A dívida pública bruta brasileira deve registrar a segunda maior alta entre os membros do G20 até o final do terceiro mandato do presidente Luiz Inácio Lula da Silva. O endividamento deve subir de 83,9% do PIB em 2022 para 96,5% do PIB em dezembro de 2026, conforme levantamento do Instituto Teotônio Vilela.
O aumento projetado representa um salto de 12,6 pontos percentuais. O estudo, baseado em dados do Fundo Monetário Internacional (FMI) de 2022 a 2025, indica que o Brasil perde para países emergentes como África do Sul, México e Argentina, que controlaram melhor suas dívidas.

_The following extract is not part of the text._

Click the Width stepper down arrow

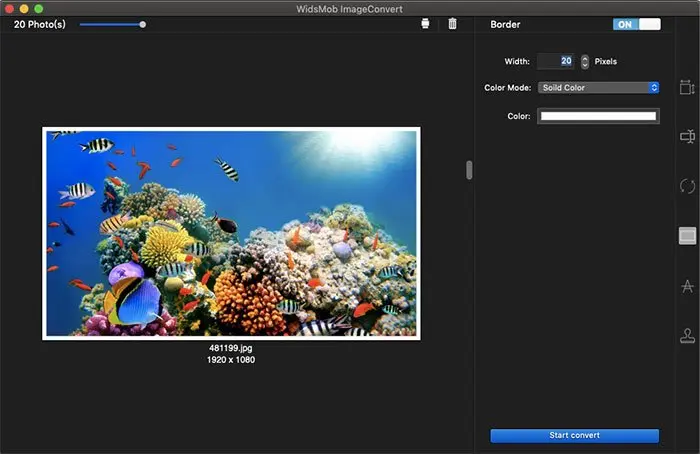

A situação atual do endividamento brasileiro é a pior desde a crise de 2015 e 2016, período do governo anterior, quando a dívida bruta subiu de 61,6% para 77,4% do PIB, segundo o FMI. A tendência de crescimento deve persistir, pois o FMI projeta que o índice alcance 105,5% do PIB nos próximos quatro anos.

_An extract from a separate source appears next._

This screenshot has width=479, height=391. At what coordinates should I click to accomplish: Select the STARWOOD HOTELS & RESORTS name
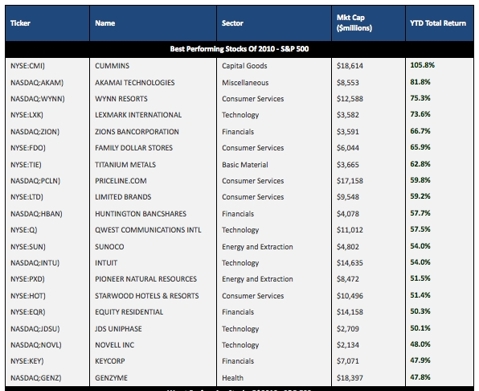[147, 296]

A metodologia de cálculo difere entre as instituições. Enquanto o FMI considera todos os passivos do governo geral, o Tesouro Nacional contabiliza apenas a dívida pública federal. No grupo dos 38 países da Organização para a Cooperação e Desenvolvimento Econômico (OCDE), a escalada brasileira é menor que a da Finlândia e Polônia.